久しぶりに小説を読もうと思い、買っておいたこの本に手を置いた。
ここ最近、有川作品やラッキー作品を読み返すことはしていたが、新しく読むことはなく、レビューも滞っていた。
読みたい本は買い貯めてはいるのだが、新しく読むのが億劫に感じられていたのだが、やはり小説は面白い。

「星に願いを」「喫茶店コスモス」は短編、「本物の変身ベルト」は前の二つをあわせたぐらいの長さの中編だ。

「星に願いを」は小学生の初恋を描く。一生懸命な子どもは、神様だって応援したくなるから、お買い物は珍しく二つ。
1月のしぶんぎ流星群の夜の奇跡で、冬のこの時期を待って手にとってよかったと思った。
並行して物語られる大人のほうの恋の物語も素敵だったし、別れたペットとの再会にはどうしようもなく涙を誘われた。

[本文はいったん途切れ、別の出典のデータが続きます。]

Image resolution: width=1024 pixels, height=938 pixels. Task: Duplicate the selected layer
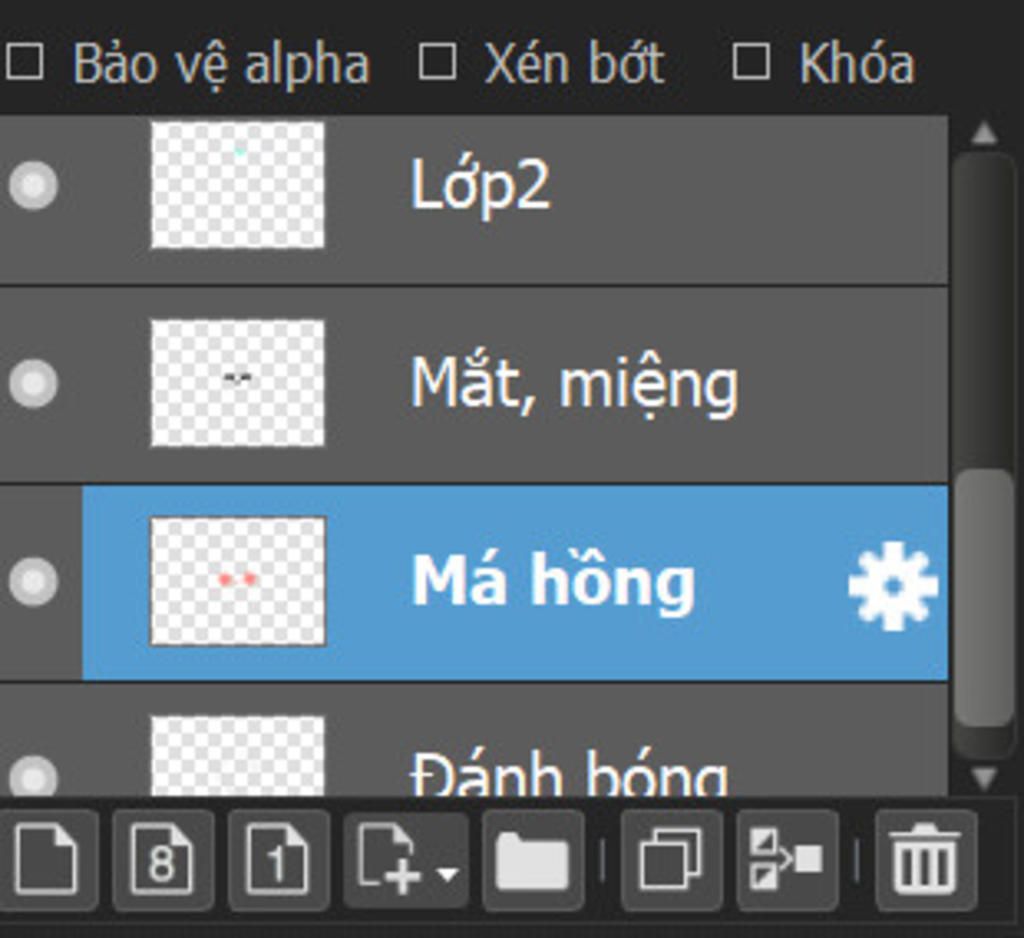pyautogui.click(x=671, y=860)
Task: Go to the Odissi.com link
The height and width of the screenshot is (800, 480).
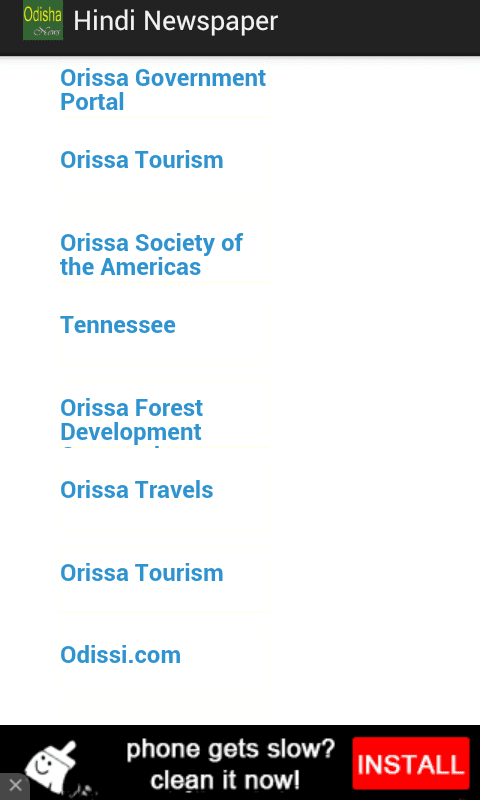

「喫茶店コスモス」は年配の男性が主人公になる。戦争を経験した男性の昭和から平成にかけての人生であり、風早という街の歴史である。
50年にかけての物語の中で繰り返される出会いと別れ。積み重ねられ、いつか忘れていたことが、蘇る。
大事なことを思い出す、コーヒーの香り。忘れてはいけないと思わせる、魔法の香り。
たそがれ堂のシリーズの中でも、珠玉の美しい物語だった。こんな風に世界を眺めていたいと思う、自分の感性にもフィットした。

「本物の変身ベルト」は、ひとり暮らしの若い男性の生活をつづる。心が折れそうになるとき、寂しくて空しくて、でも積極的に人と関わるのは苦手で。
世界には不思議なことはないと知ってしまった大人になっても、それでもファンタジーが心を慰め、励ますことがある。
嘘のようなことのひとつやふたつ、広い世界のどこかにあってもいいではないか。

最初から泣いた。泣いた。泣いたーっ。
一旦、スイッチが入ると、何気ない一文でさえ涙を誘う。
世界はとても美しい。
人の営みは儚くて、そのくせ、破壊的なこともあるけれども。
今より少しだけよりよく。そんな祈りを積み重ねてきた。
別れても、別れても、ひとはまた次のひとと出会うから。
別れた人もきっと遠くで祈っている。思いはいつか届く。
世界はとてもとても美しい。
その美しさを歌う物語に、ささくれた気持ちもすっきりとないでいくような気がした。

前作までとのかすかな違和感としては、登場人物たちが一様に、コンビニの店長の正体をうすうす知っていたことだろうか。
都市伝説が十分に浸透してきたらしい。
ふわふわしっぽをふんわりと揺らしながら、今日もおでんとお稲荷さんをしこんでいるといいな。